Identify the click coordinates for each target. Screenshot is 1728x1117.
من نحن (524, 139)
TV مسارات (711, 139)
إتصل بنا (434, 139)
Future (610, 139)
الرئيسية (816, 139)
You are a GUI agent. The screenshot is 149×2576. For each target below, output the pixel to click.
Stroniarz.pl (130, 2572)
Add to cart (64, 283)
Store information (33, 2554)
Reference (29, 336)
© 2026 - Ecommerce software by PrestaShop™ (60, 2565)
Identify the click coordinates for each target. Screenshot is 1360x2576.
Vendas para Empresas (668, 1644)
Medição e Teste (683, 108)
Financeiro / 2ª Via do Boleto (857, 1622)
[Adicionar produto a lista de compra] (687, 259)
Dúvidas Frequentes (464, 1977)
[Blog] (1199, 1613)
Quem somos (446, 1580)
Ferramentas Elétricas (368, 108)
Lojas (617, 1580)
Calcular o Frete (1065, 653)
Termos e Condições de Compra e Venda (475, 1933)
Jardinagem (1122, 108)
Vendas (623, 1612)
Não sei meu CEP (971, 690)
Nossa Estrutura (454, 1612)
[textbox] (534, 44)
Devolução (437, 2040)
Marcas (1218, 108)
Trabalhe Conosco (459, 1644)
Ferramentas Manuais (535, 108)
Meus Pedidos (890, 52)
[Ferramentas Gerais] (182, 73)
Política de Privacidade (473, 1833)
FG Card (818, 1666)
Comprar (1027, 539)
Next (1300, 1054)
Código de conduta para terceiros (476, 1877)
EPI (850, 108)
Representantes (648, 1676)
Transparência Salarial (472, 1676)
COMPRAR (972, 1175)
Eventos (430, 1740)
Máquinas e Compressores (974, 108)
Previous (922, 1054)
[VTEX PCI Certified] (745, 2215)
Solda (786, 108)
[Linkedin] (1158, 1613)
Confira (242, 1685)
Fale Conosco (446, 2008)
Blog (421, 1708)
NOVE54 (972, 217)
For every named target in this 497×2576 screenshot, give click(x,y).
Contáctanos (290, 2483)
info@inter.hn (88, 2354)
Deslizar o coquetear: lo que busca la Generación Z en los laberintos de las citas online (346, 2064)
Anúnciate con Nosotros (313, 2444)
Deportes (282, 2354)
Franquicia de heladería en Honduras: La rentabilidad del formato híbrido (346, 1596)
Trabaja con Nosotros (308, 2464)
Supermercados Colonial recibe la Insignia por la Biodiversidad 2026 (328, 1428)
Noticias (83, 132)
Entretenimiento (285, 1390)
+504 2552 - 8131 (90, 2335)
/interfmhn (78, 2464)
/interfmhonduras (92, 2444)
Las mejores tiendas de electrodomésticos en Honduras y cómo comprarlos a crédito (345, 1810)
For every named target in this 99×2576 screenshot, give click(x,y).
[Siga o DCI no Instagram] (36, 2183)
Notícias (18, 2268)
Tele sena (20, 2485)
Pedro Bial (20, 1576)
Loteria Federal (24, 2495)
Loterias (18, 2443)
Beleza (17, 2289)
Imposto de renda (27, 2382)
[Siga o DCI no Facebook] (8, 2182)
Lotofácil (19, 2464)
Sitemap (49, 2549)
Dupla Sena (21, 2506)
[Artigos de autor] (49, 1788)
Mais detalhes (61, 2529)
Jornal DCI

▶ TASK STATEMENT
Take the stretch of lines above from the one containing "NOVE54 (972, 217)" through the one containing "Tele sena (20, 2485)" and repeat it exactly, adding no other line.

▶ WRITTEN ANSWER
NOVE54 (972, 217)
For every named target in this 497×2576 screenshot, give click(x,y).
Contáctanos (290, 2483)
info@inter.hn (88, 2354)
Deslizar o coquetear: lo que busca la Generación Z en los laberintos de las citas online (346, 2064)
Anúnciate con Nosotros (313, 2444)
Deportes (282, 2354)
Franquicia de heladería en Honduras: La rentabilidad del formato híbrido (346, 1596)
Trabaja con Nosotros (308, 2464)
Supermercados Colonial recibe la Insignia por la Biodiversidad 2026 (328, 1428)
Noticias (83, 132)
Entretenimiento (285, 1390)
+504 2552 - 8131 (90, 2335)
/interfmhn (78, 2464)
/interfmhonduras (92, 2444)
Las mejores tiendas de electrodomésticos en Honduras y cómo comprarlos a crédito (345, 1810)
For every named target in this 99×2576 screenshot, give click(x,y).
[Siga o DCI no Instagram] (36, 2183)
Notícias (18, 2268)
Tele sena (20, 2485)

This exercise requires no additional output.